## Exercise requirements
- a) List every person named in the body paragraphs of the article on 13A and the NPC elections, leaving out the author in the byline.
- b) Write the next paragraph of the article on 13A and the NPC elections, picking up right after its last sentence.

## Document excerpt
=======

20 April, 2024

Blog

13A And NPC Elections: Extreme Sinhalese And Tamil Disaffections

By Rajan Philips

Rajan Philips

Disaffection has two different, not necessarily opposite, meanings:  hostility and disillusionment.  13A and the NPC elections have provoked both hostility and disillusionment.  Those who are hostile insist that 13A was imposed on a weak Sri Lankan President, is an infringement of and a threat to Sri Lanka’s sovereignty, and is not acceptable to the Sinhalese. On the other hand, those who are disillusioned claim that the Tamils never accepted 13A as a fair basis for a political solution, and that it is structurally disempowered and will be ineffectual in execution in the Northern Province.

As well, the hostile camp led by the Secretary of Defence tried hard to forestall the NPC election and have 13A repealed.  The disillusionment camp has been calling upon the TNA just to do the opposite: boycott the NPC election.  Writing in The Hindu (7 August), Kumaravadivel Guruparan has asserted that “the 13th Amendment is no starting point to a political solution.” He offers no suggestion as to what would be an alternative starting point.  The significance of the article is that The Hindu carried it, thus appearing to mark a departure from the paper’s editorial policy in recent years of lionizing President Mahinda Rajapaksa.  If so, the departure is indicative of the growing disenchantment generally among Indian politicians, and the hostility particularly in Tamil Nadu, to the Rajapaksa regime.

The main hostile argument in Sri Lanka is that 13A was forced by New Delhi on a beleaguered JR Jayewardene, who in turn forced his MPs (allegedly with their letters of resignation in hand) to vote for 13A.  If that was so in 1987, the question in 2013 is why Mahinda Rajapaksa not acceding to the trenchant advice of his brother and the BBS to repeal 13A and not have the NPC election?  Why would he not do that and assert Sri Lanka’s sovereignty once and for all? Is President Rajapaksa not doing it because he is not as powerful as he appears to be?  Is Mahinda Rajapaksa as weak and beleaguered as JR Jayewardene is constantly accused to have been when he signed the Indo-Sri Lanka agreement that led to 13A?

The one dangerous difference between JRJ then and MR now is this: Between 1983 and 1987, JRJ fired Cyril Mathew and isolated the chauvinists who had been wielding undue influence in his cabinet and government, whereas President Rajapaksa, after the end of the war in 2009, has been courting chauvinists and allowing those in his cabinet and government to sponsor their schemes.  I am not casting any aspersion on the good person of Mahinda Rajapaksa.  All the President’s good friends and his better advisers are saying the same thing.

Truth and half-truth among the Sinhalese

The truth of the matter is that whereas JRJ was able to corral the MPs of his Party to vote for 13A, MR has not been able to gather enough MPs for his negative purpose of ridding 13A despite his years of groundwork to entice MPs not only from his Party but from every Party in parliament.  The tipping point against the repeal-13A move came courtesy of a small group of SLFP MPs who decided to take a stand on this matter even though some of them had earlier folded all too easily before presidential power in impeaching Chief Justice Shirani Bandaranaike.  These SLFPers give the lie to the common assertion that the SLFP has always opposed to the Indo-Sri Lanka Agreement and the 13th Amendment it produced – because that assertion is only half-true.

=======

## Data segment
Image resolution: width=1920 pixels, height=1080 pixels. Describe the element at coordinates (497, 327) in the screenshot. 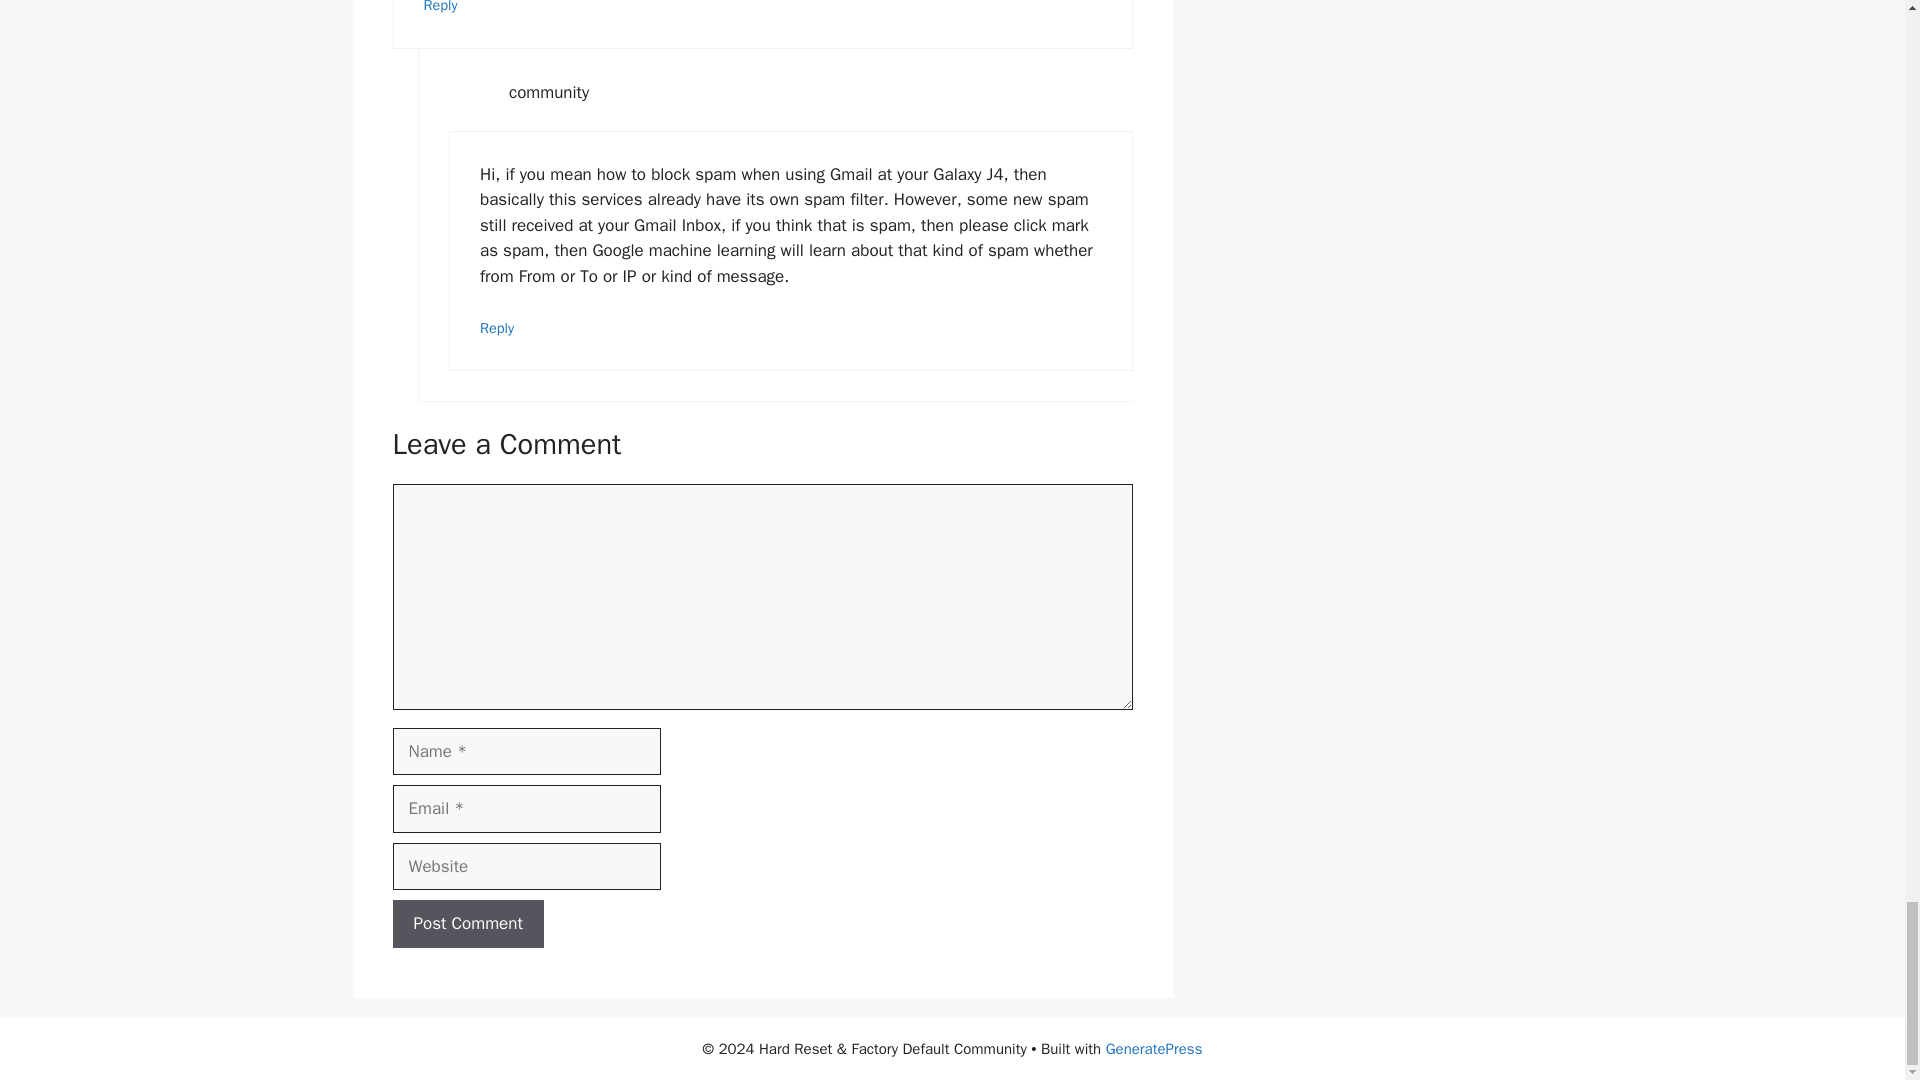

=======

## Set of answers
- a) Kumaravadivel Guruparan, Mahinda Rajapaksa, JR Jayewardene, Cyril Mathew, Shirani Bandaranaike

- b)
The other half is that under Chandrika Kumaratunga the SLFP changed course and changed its position.  Although the SLFP had earlier boycotted the first election to Provincial Councils, Chandrika Kumaratunga as the new leader started her winning march against the UNP by herself contesting and winning the Southern and Western Provincial Council elections.  What is more, she went on to win presidential and general elections not on a platform of repealing or diluting 13A but on the promise of going beyond it.  So where was the SLFP under Chandrika Kumaratunga, including Mahinda Rajapaksa?  The latter was without his brothers then, and is flanked by all his brothers now. Therein is a damning clue as to where the SLFP is now.

While at it, what has happened to the JVP that too opposed the Indo-Sri Lanka Agreement rather destructively at that time?  Its political positions are far more nuanced now than they were at that time.  Electorally the JVP has not been able to establish anything except as an appendage to ruling coalitions.  Its only achievement against 13A has been through the Supreme Court, a strange route for an organization that in its first coming described all courts as bourgeois fraud.  And the Supreme Court has been all over the map in offering judicial opinions on constitutional matters, especially concerning 13A, to be of any positive use on them.  As well, after the impeachment of its own Chief Justice it will take at least another political generation before that once hallowed institution could regain even a semblance of its former credibility, not to mention pride.  Would Solomon or Sirimavo Bandaranaike have ever countenanced getting rid of a Supreme Court Judge through a Parliamentary Select Committee?

My point is that while there is no denying that the Indo-Sri Lanka Agreement and 13A were highly controversial when they were created, there is little truth in the assertion that the vast majority of the Sinhalese people were impeccably opposed to the Indo-Sri Lanka Agreement and 13A at that time and have been consistently insisting on their repeal ever since.  If it is argued that President Rajapaksa would easily win a referendum among the Sinhalese against 13A, it could just as well be counter-argued that the selfsame President Mahinda Percy Rajapaksa would equally easily win a referendum among a good majority of the Sinhalese and more overwhelmingly among the Tamils and Muslims not only for 13A, but even for 13A+.  To those who dream that in such a referendum Gota (against 13A) will best Mahinda (for 13A, or 13A+), there is a simple answer from recent past: Sarath Fonseka.

I am not suggesting that Mahinda Rajapaksa is going to do any of this.  In fact, being too clever by half, he is trying to have it both ways – allowing the JHU to go on agitating against 13A and asking Douglas Devananda to carry on campaigning for 13A.  The 13th Amendment has become a political football that is conveniently kicked around, with the President constantly blowing the whistle and shifting the goal posts in every direction so that neither side can score!  How long can this go on? Will the NPC election bring matters to a head?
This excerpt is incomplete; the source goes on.